SOURCE EXCERPT:
[Clone from Snapshot] CloneCommand never send
What steps did you take and what happened: When creating a pvc as a clone from a snapshot of another PVC, the clone command never gets send
ZFS command log:
2024-05-19.17:46:29 zfs create -o quota=274877906944 -o recordsize=64k -o dedup=off -o compression=zstd-6 -o encryption=off -o mountpoint=legacy NVME/app-pvc/pvc-b44a3c8a-4cae-4d63-aed1-fafe853f8e8b
2024-05-19.17:46:29 zfs create -o quota=1073741824 -o recordsize=64k -o dedup=off -o compression=zstd-6 -o encryption=off -o mountpoint=legacy NVME/app-pvc/pvc-176eff42-3b84-4ce6-8fe9-a06192320869
2024-05-19.17:46:52 zfs snapshot NVME/app-pvc/pvc-b44a3c8a-4cae-4d63-aed1-fafe853f8e8b@snapshot-08240c13-7fcb-4425-838d-79eacfc27407
2024-05-19.18:57:04 zfs clone NVME/app-pvc/pvc-b44a3c8a-4cae-4d63-aed1-fafe853f8e8b@snapshot-08240c13-7fcb-4425-838d-79eacfc27407 NVME/app-pvc/testclone
Notice "testclone" which was ran manually, the log never showed any attempt at running the clone command, successfull or otherwise.
What did you expect to happen:
It should at least send the clone command, failure or success regardless.
The output of the following commands will help us better understand what's going on:
- All OpenZFS pods and containers are running, healthy, latest and able to create normal PVC defined datasets.

DATA ROWS:
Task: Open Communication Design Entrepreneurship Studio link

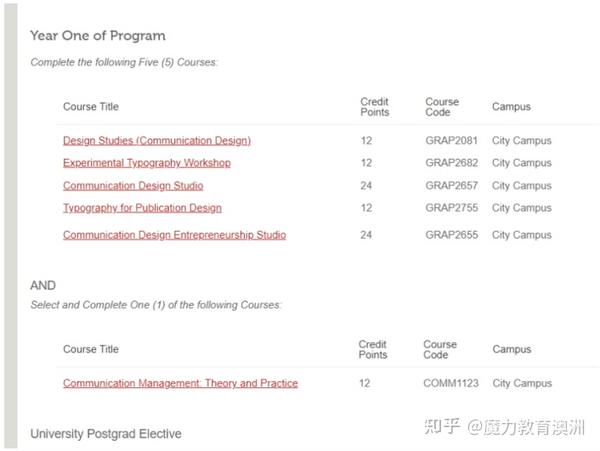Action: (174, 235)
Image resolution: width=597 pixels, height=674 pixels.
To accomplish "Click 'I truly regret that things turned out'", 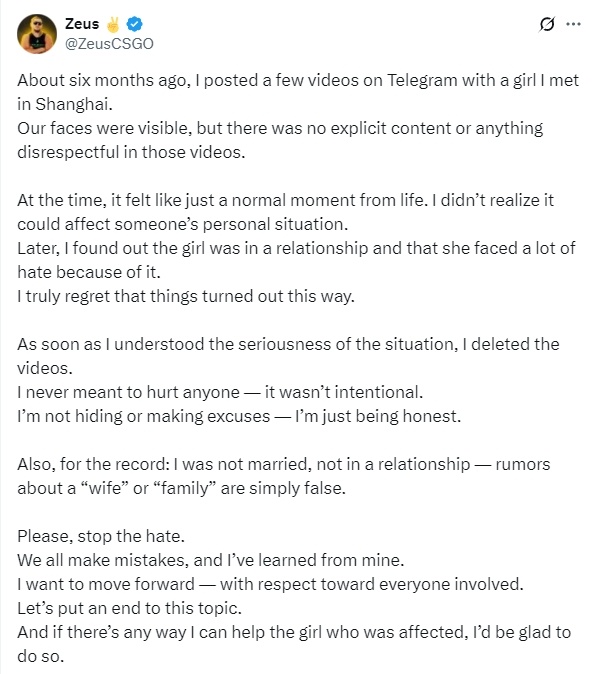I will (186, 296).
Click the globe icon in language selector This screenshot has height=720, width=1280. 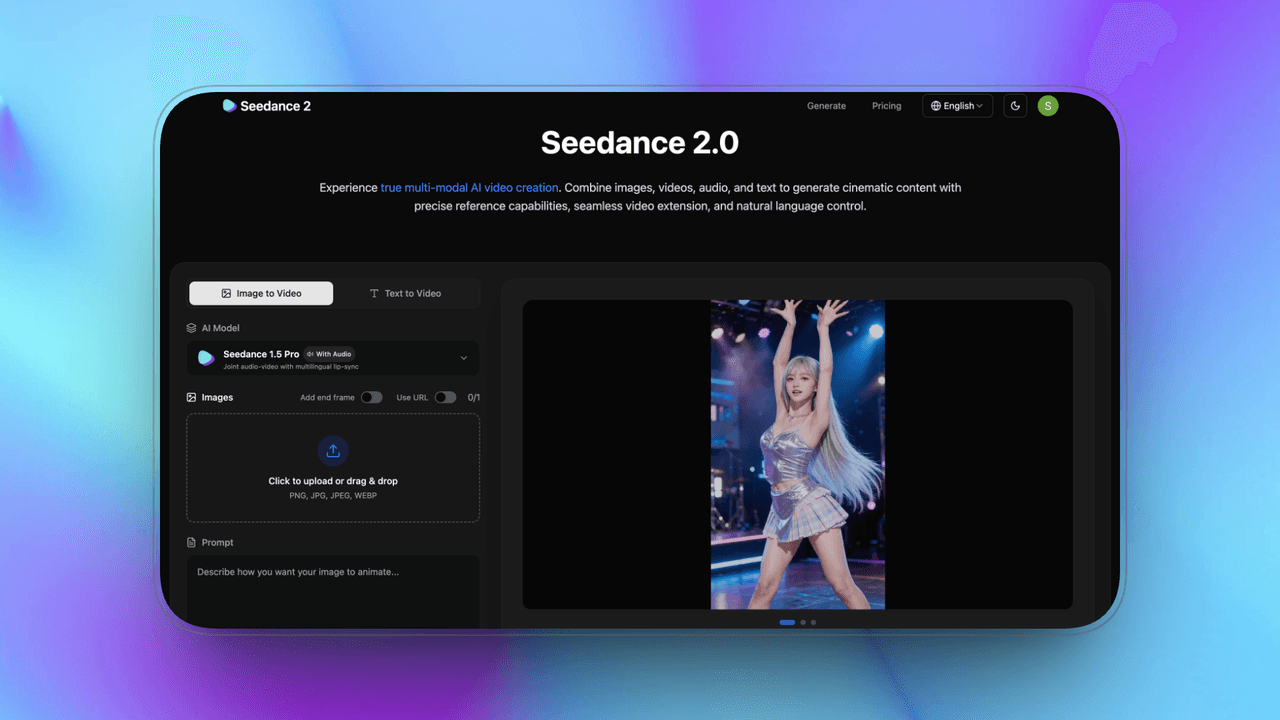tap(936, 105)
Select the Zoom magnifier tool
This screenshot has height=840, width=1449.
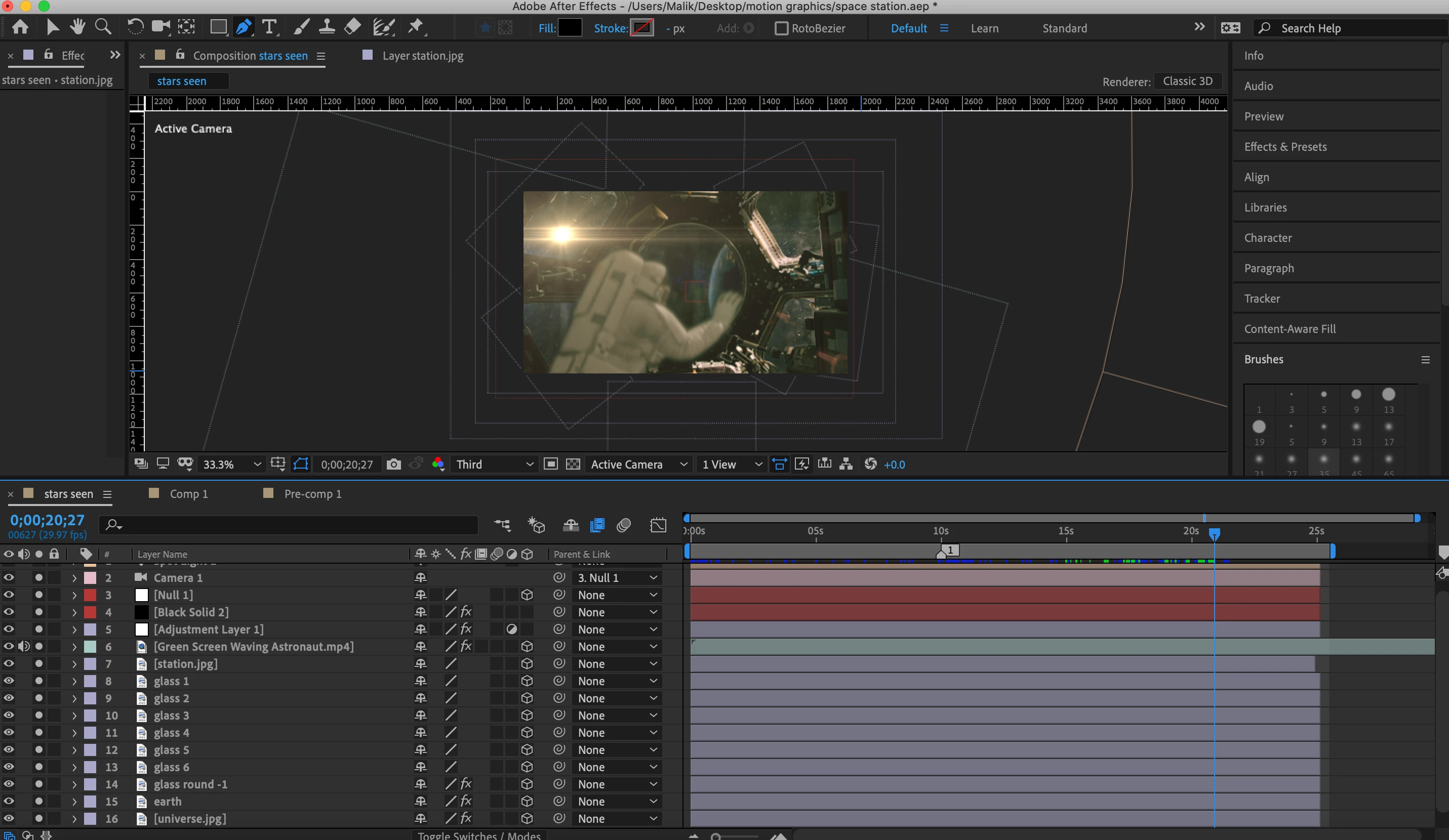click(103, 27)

==

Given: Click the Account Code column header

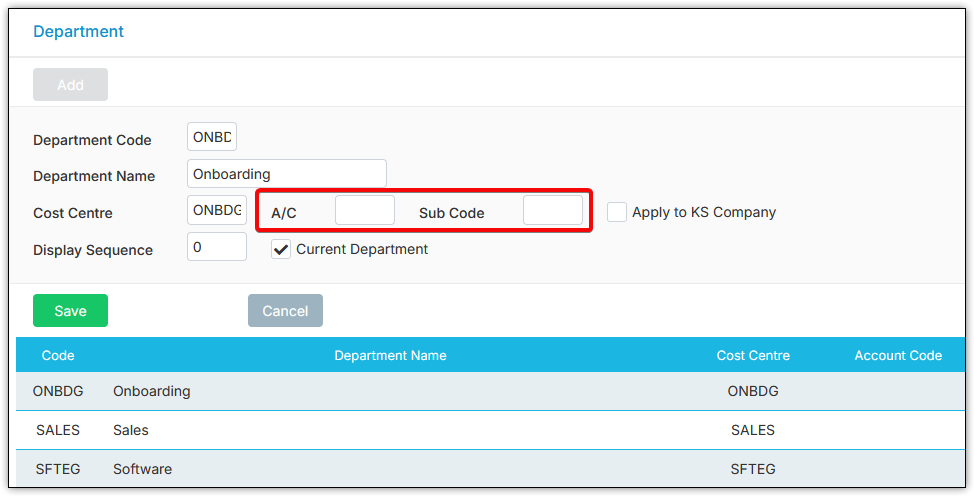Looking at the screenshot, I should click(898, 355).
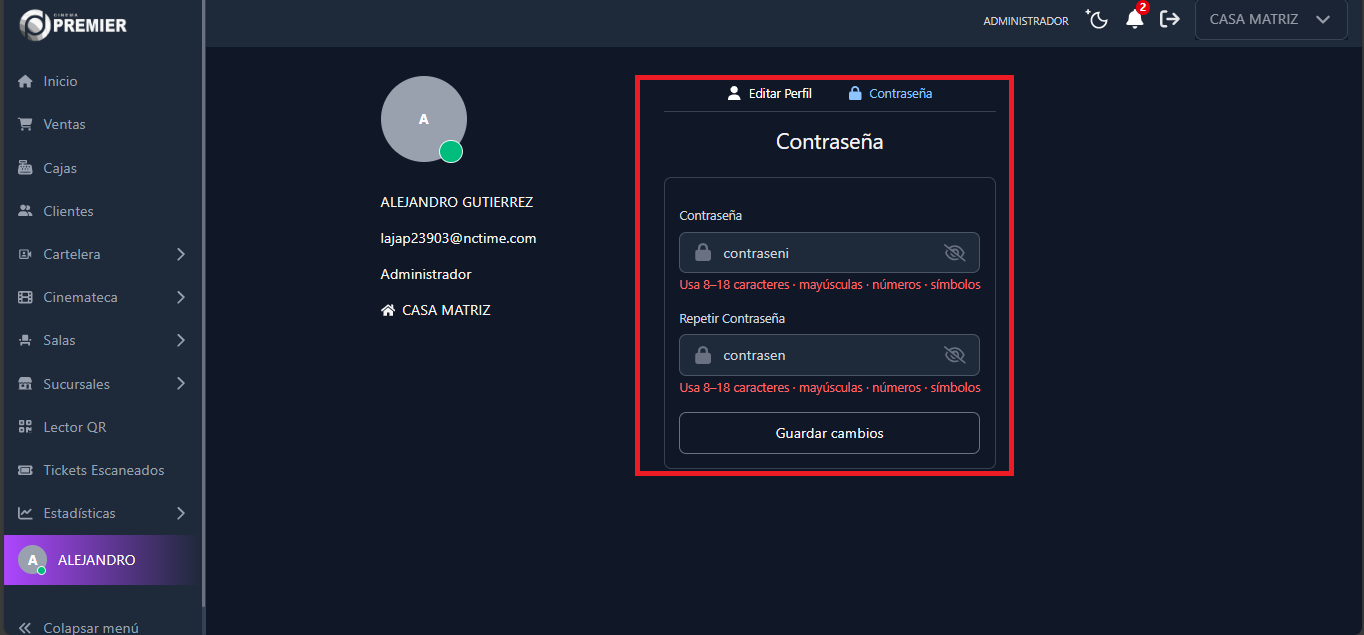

---

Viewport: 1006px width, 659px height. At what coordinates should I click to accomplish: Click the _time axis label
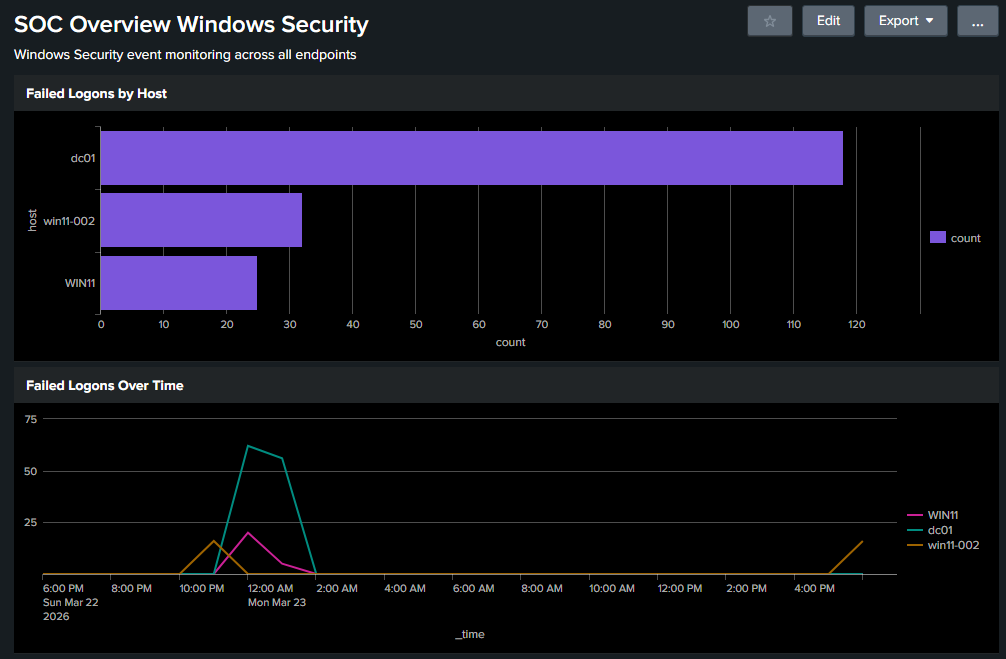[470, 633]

REQUIRED WORK:
**1)** In the ZFS clone issue, what recordsize do the logged zfs create commands set?
**2)** Edit the ZFS clone issue from "What did you" up to and including "PVC defined datasets.", changing "healthy" to "ready".
The listing comes from a separate source.

SOLUTIONS BELOW:
**1)** 64k

**2)**
What did you expect to happen:
It should at least send the clone command, failure or success regardless.
The output of the following commands will help us better understand what's going on:
- All OpenZFS pods and containers are running, ready, latest and able to create normal PVC defined datasets.